I am currently developing a mac app that runs 100% local, no preisnatlls/ coding/ scripting/ ollama etc needed. It does PDF->CLean MD with detailed chart annotation, complex table and math preservation & AI guided extraction. The extraction does not work with structured output LLM stuff but instead with LLM inspecting MD -> writing extraction script with regex -> sandboxed local execution.
Its not out but I'd love to get you a free tester access if you'd be interested and ok with providing feedback?
In my own tests it beats even LLamaparse for papers and is SIGNIFICANTLY faster than docling because I replace 90% of ML stuff with heuristics.
I developed it because our org works with tons of scientific papers and me and the colleagues face similar problems.
I have never even seen a DDQ doc and have 0 knowledge about finance/ compliance but it sounds like the foundational hurdles are the same as with paper pdfs.
Shoot me a dm if you'd be interested:)
ImpossibleCollege635@reddit
For the extraction you need to either download an additional model within app (no prior runtime needed) or connect Ollama/ cloud tho... On my M1 its super speedy and good using Gemma4...
Proof-Exercise2695@reddit (OP)
I’m on Windows.
For now I’ve already built a local tool. When a user logs in and uploads a file/folder, I ask if it’s private or not.
We also have Copilot Enterprise (fully private), but it struggles when answers are inside images in PDFs. My pipeline (parsing + LLM) actually performs better in those cases—I’ve tested against ChatGPT, Claude, and Copilot.
Another option internally is Rovo (Atlassian/Confluence), which works well too, except again for images.
What users really want is simple: upload an Excel/Word file with questions (DDQ = Due Diligence Questionnaire, basically large structured docs with lots of company/compliance questions, often in tables), and get it back auto-filled.
Example: one file has “Company name: Reddit”, and the uploaded file just has “Company name” — the goal is to automatically fill the answer next to each question.
One-Setting7510@reddit
Yeah, that's the classic privacy vs accuracy squeeze. For confidential financial docs, you really can't compromise on extraction quality since a missed table or misread number tanks the whole analysis.
Docling's gotten better but still struggles with complex layouts compared to LlamaParse. The speed issue with Ollama is real too, especially at scale. Since you're handling DDQs, have you looked into self-hosted parsing solutions that don't send data externally? UnWeb (https://unweb.info) has some interesting approaches for keeping documents local while maintaining reasonable parsing quality. Not perfect for finance complexity, but worth testing before you commit to shipping everything to the cloud.
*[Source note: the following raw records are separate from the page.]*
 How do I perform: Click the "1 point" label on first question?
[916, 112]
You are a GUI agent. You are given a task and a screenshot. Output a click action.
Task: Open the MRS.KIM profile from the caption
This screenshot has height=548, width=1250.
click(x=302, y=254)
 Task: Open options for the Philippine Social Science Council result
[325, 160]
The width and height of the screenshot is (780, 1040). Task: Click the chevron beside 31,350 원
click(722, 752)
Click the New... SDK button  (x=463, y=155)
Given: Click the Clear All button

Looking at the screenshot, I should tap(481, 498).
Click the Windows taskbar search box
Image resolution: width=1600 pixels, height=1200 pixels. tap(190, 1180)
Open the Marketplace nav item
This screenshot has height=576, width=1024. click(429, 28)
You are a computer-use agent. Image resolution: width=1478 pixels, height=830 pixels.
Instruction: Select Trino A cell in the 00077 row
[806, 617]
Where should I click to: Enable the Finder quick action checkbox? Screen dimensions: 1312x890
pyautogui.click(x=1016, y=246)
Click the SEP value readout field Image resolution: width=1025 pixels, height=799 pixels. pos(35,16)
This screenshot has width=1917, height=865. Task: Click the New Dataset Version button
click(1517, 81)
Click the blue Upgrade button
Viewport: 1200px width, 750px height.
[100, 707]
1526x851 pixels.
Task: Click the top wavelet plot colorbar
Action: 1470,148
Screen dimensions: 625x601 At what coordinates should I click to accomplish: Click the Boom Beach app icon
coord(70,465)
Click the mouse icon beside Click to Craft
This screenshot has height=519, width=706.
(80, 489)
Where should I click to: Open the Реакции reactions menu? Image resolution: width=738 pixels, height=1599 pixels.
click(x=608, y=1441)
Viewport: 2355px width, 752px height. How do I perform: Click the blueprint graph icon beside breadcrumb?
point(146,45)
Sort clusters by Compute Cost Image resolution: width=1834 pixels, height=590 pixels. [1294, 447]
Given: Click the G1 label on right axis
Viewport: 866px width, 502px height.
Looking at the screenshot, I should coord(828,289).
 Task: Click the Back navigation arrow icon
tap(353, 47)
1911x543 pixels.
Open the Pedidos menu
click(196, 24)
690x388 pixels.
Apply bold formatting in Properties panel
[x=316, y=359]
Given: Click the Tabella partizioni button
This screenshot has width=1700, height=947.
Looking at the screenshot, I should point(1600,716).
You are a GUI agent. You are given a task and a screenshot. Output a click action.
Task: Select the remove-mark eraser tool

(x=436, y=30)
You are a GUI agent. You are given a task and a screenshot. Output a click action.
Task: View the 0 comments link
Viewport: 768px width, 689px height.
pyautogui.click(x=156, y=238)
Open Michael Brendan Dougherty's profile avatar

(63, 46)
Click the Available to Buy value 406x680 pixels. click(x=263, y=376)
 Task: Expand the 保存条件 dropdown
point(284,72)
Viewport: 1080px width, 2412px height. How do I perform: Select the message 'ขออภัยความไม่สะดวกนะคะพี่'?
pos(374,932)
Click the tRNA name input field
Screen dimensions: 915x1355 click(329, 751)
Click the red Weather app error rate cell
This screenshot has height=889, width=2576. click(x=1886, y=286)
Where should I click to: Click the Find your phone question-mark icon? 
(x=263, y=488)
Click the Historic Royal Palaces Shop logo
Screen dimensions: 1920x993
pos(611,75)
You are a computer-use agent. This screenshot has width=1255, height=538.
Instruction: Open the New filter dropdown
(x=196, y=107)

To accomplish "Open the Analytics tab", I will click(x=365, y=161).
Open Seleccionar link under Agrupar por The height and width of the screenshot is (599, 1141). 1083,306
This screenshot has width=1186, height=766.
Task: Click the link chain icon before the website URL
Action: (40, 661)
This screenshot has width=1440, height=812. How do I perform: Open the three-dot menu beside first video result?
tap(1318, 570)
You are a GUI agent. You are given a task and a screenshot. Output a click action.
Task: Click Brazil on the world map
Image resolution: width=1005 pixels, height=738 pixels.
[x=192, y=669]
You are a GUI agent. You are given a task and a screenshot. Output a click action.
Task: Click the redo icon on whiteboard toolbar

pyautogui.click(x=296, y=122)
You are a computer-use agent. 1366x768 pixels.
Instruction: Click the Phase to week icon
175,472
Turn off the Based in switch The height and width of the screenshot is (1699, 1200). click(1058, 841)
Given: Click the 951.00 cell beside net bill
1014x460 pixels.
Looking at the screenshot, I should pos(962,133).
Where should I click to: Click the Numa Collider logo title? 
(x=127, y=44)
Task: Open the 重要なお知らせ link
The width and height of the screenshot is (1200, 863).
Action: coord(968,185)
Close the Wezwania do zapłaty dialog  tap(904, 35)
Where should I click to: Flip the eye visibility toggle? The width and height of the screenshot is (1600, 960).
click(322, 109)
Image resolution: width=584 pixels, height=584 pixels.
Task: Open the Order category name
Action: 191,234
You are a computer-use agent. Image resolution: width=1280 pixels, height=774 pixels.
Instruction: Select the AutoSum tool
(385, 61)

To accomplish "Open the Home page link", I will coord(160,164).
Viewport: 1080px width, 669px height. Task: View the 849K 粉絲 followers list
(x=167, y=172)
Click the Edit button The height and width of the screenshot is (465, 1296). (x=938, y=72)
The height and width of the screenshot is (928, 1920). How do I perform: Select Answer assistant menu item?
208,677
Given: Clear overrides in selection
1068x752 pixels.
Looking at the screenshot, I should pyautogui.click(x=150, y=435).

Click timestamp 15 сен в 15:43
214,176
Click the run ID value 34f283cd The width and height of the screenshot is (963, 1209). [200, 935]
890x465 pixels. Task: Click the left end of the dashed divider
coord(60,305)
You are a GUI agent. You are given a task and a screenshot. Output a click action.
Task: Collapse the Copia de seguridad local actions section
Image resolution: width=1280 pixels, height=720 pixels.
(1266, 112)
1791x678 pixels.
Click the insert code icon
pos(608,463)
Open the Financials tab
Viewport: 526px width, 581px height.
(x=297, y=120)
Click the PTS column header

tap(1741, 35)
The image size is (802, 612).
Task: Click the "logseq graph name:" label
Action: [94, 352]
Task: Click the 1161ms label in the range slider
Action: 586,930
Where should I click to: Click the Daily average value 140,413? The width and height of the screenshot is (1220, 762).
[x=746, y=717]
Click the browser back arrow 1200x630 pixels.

For your use case though, you might need to accept the LlamaParse call with on-prem inference for the actual LLM work. That's honestly the pragmatic middle ground.
Status_Record_1839@reddit
For self-hosted parsing comparable to LlamaParse, look at Marker — it handles tables and complex layouts well and runs fully local. Pair it with a local Ollama model for the RAG part. For DDQs specifically, pre-converting each Q/A pair into a chunk with the question as metadata helps a lot with retrieval accuracy.